**Your goal**.
Copy nothing but the lines from the line with "Click the Visual Studio logo icon" to the end of the records, retyped exactly. Pictures stay out.

Recorded data Start Marker

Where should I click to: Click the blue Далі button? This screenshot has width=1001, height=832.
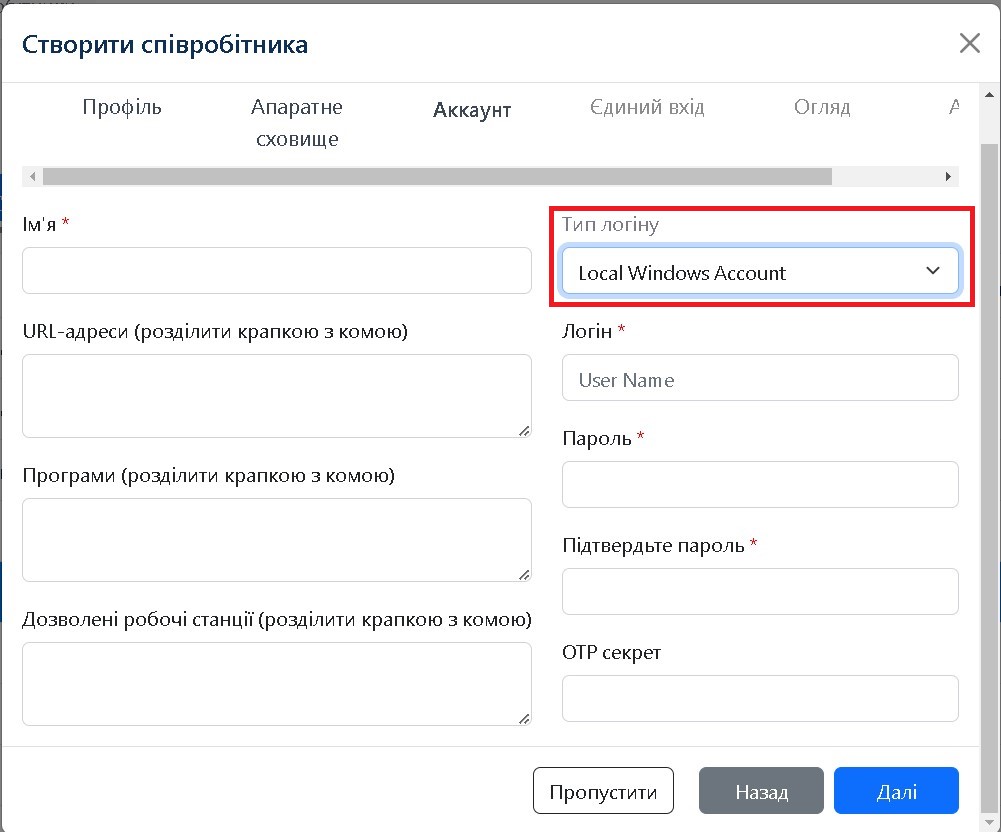[896, 792]
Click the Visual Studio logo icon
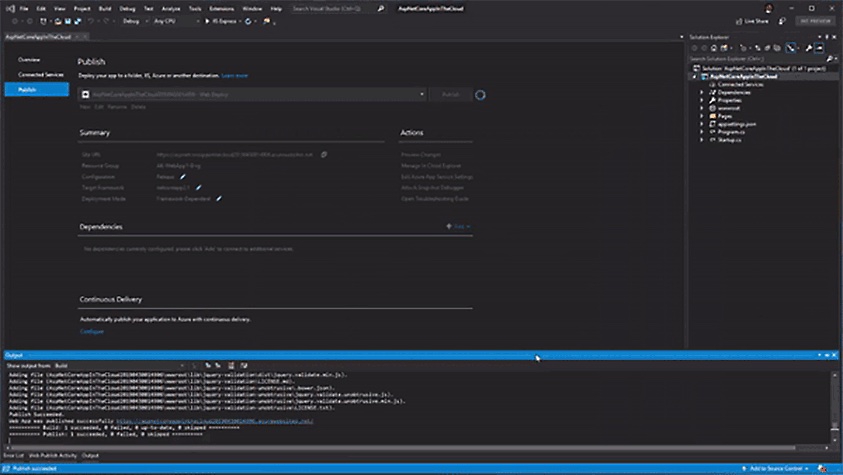The image size is (843, 475). [x=8, y=8]
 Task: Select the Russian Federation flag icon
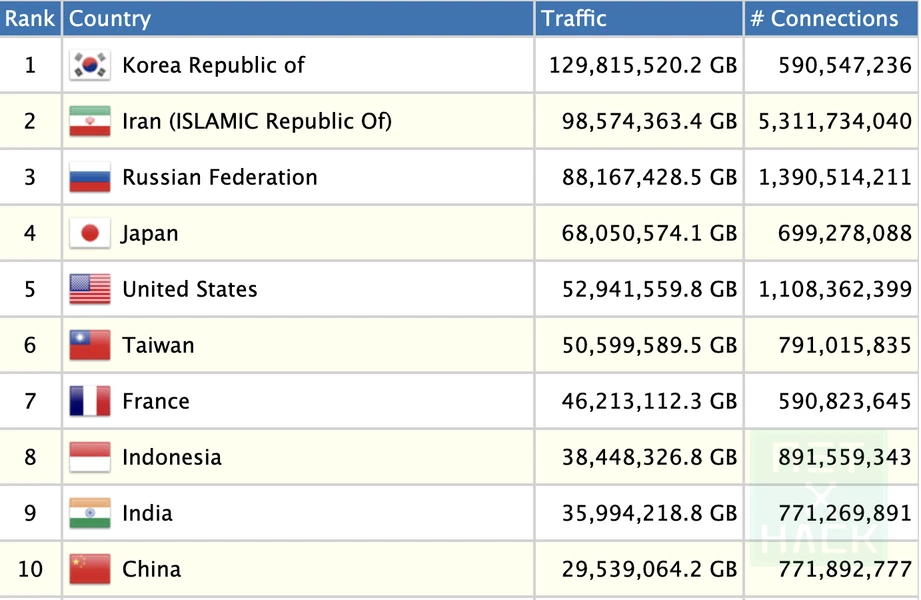pos(89,177)
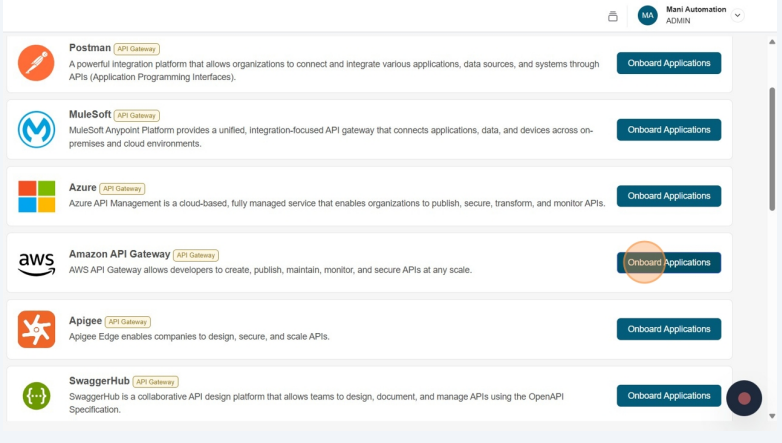Click the vertical page scrollbar

coord(772,150)
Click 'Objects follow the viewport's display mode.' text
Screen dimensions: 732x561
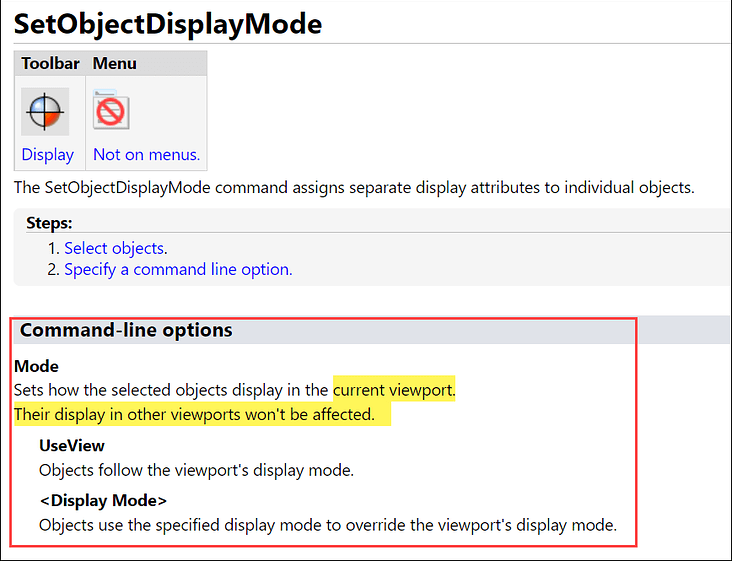tap(197, 470)
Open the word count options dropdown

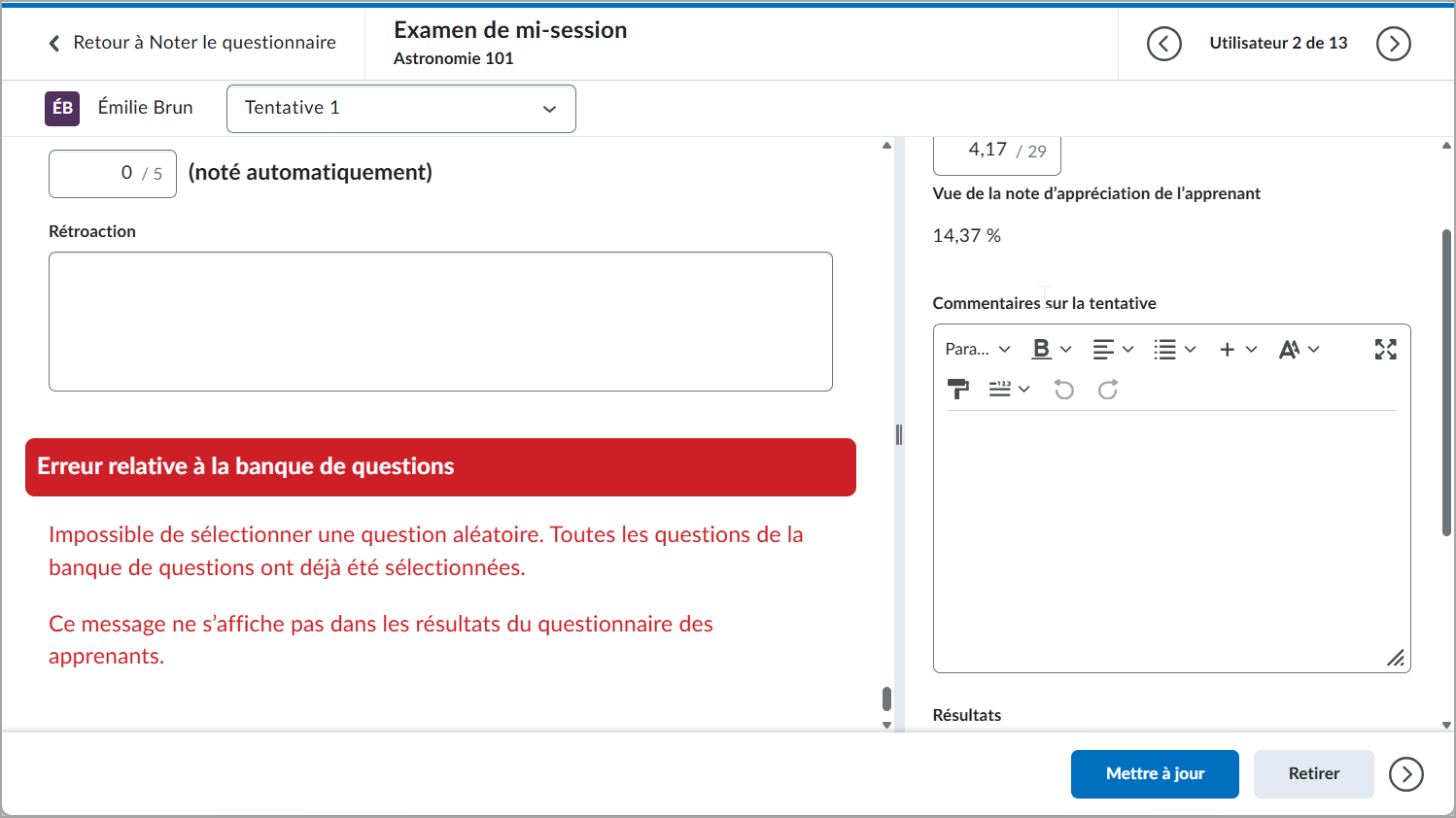pos(1009,390)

Recorded data End Marker

**Response to this task**.
Click the Visual Studio logo icon
The image size is (843, 475). [x=8, y=8]
 Task: Select the Russian Federation flag icon
pos(89,177)
Click the vertical page scrollbar

coord(772,150)
Click 'Objects follow the viewport's display mode.' text
Screen dimensions: 732x561
tap(197, 470)
Open the word count options dropdown

pos(1009,390)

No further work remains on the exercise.